En portant son projet Tempo, la direction de France Télévisions avait clairement établi sa cible : les éditions nationales de France 3. Et pour faire passer cette suppression brutale, elle a tenté de nous faire croire que c’était au profit d’une régionalisation de France 3. Or, au fur et à mesure que le projet se concrétise, on voit bien que c’est tout le contraire qui se profile.
Dans le séquençage des nouveaux JT de la rentrée, désormais appelés « Ici midi » et « Ici soir », il s’agira donc d’empiler le soir une tranche locale à 19h06, puis la partie régionale à 19h13, et enfin le national et l’international en toute fin d’édition.
Autant dire que ce déroulé n’aura pas de cohérence sur le plan éditorial, sans hiérarchisation de l’information en fonction des territoires, sans porter la moindre attention à ce qui concerne ou pas nos téléspectateurs.

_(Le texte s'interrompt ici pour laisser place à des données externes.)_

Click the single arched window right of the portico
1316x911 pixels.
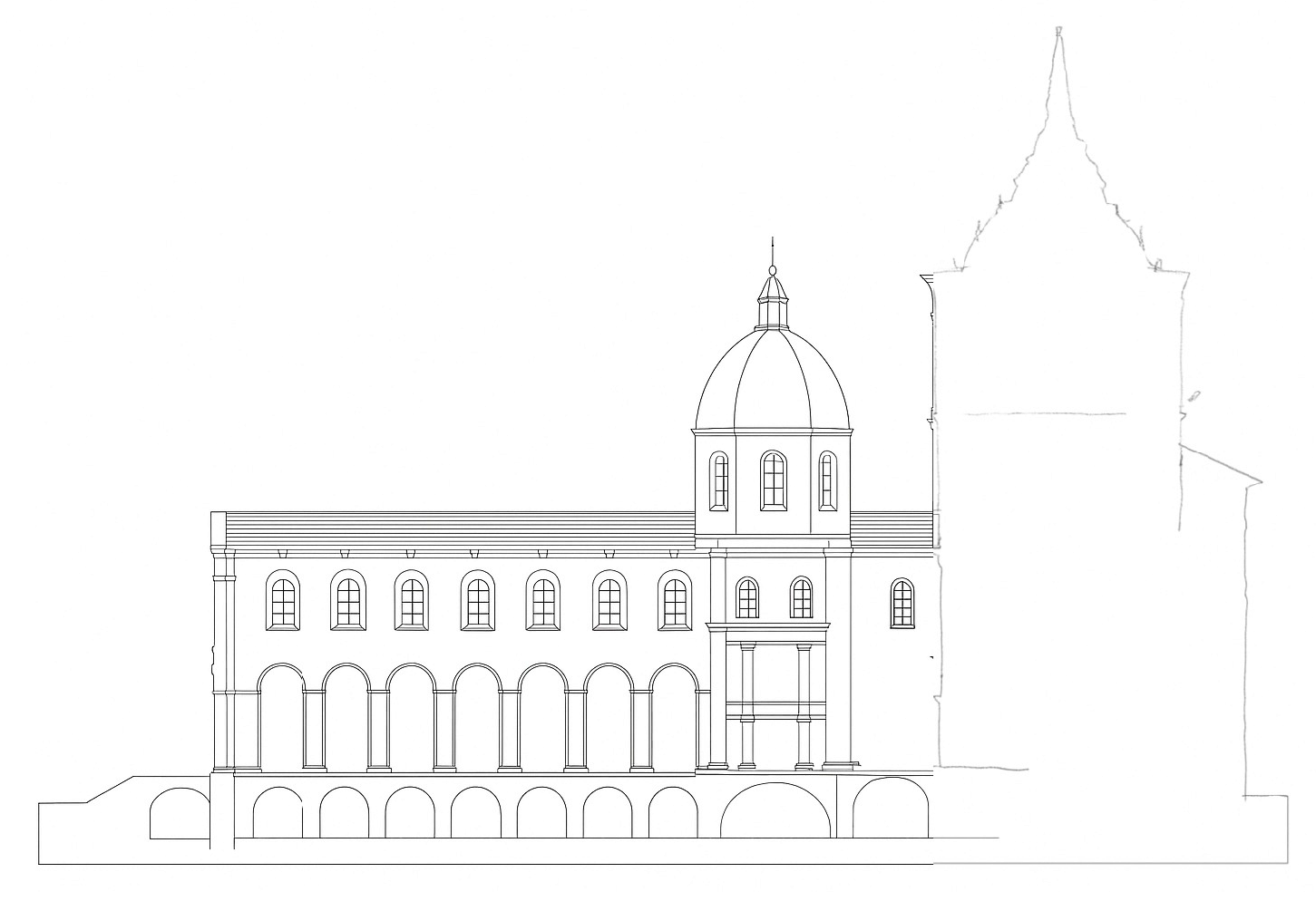902,603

Le morceau de bravoure sera d’enchainer un sujet plus léger, qui conclut généralement nos journaux régionaux, avec la partie nationale et internationale, souvent plus grave.
Le bon vieux « sans transition » risque d’être la formule consacrée pour tenter de passer de la fête de l’aligot-saucisse à la guerre en Ukraine. Mais comment ?
La direction a tellement voulu tuer les éditions nationales qu’il ne s’agit surtout pas de les ressusciter sous une quelconque forme. Elle ne veut pas de jingle pour marquer ce passage. Il est même formellement interdit au présentateur de donner l’heure pour éviter de marquer ce moment à l’antenne. Vaste hypocrisie !
Et comme la France est toujours dominée par l’esprit jacobin, les régions n’auront pas complètement la main sur les sujets nationaux et internationaux, les chroniques et les dossiers envoyés depuis Paris. Un bloc de 10-15 minutes, fabriqué par France 3 Toutes Régions pour l’actu froide, ou par IV3 pour l’actu chaude.
Il y aura des obligations pour les 24 stations régionales de France 3 de passer certains sujets. Tiens donc : les rédacteurs(trices) en chef ne seraient pas capables de faire eux(elles)-mêmes ces choix éditoriaux ? Quel mépris ! Inversement, les stations régionales exigeaient-elles le passage de certains de leurs sujets dans les éditions nationales ?
Mais la fausse régionalisation ne s’arrête pas là. L’argument avancé par la direction sur les horaires de chaque tranche est la cerise sur le gâteau. Selon elle, plus on se rapproche de 20h00 ou de 13h00, plus il y aurait du monde pour suivre les éditions. C’est ainsi qu’elle justifie le début des JT à 12h25 et 19h13, plutôt qu’à 12h00 et 19h00 jusqu’à présent.
La direction privilégie ainsi l’information nationale et internationale en la plaçant en toute fin de journal, pour qu’elle soit la plus regardée. Et tant pis si les territoires, notamment d’outre-mer, où ce séquençage est déjà en place, ont apporté la preuve que les téléspectateurs éteignent leur TV quand la partie nationale arrive.
Donc oui, Tempo sera tout sauf une régionalisation. D’ailleurs, les stations régionales de France 3 n’en ont plus les moyens, après des réductions brutales d’effectifs.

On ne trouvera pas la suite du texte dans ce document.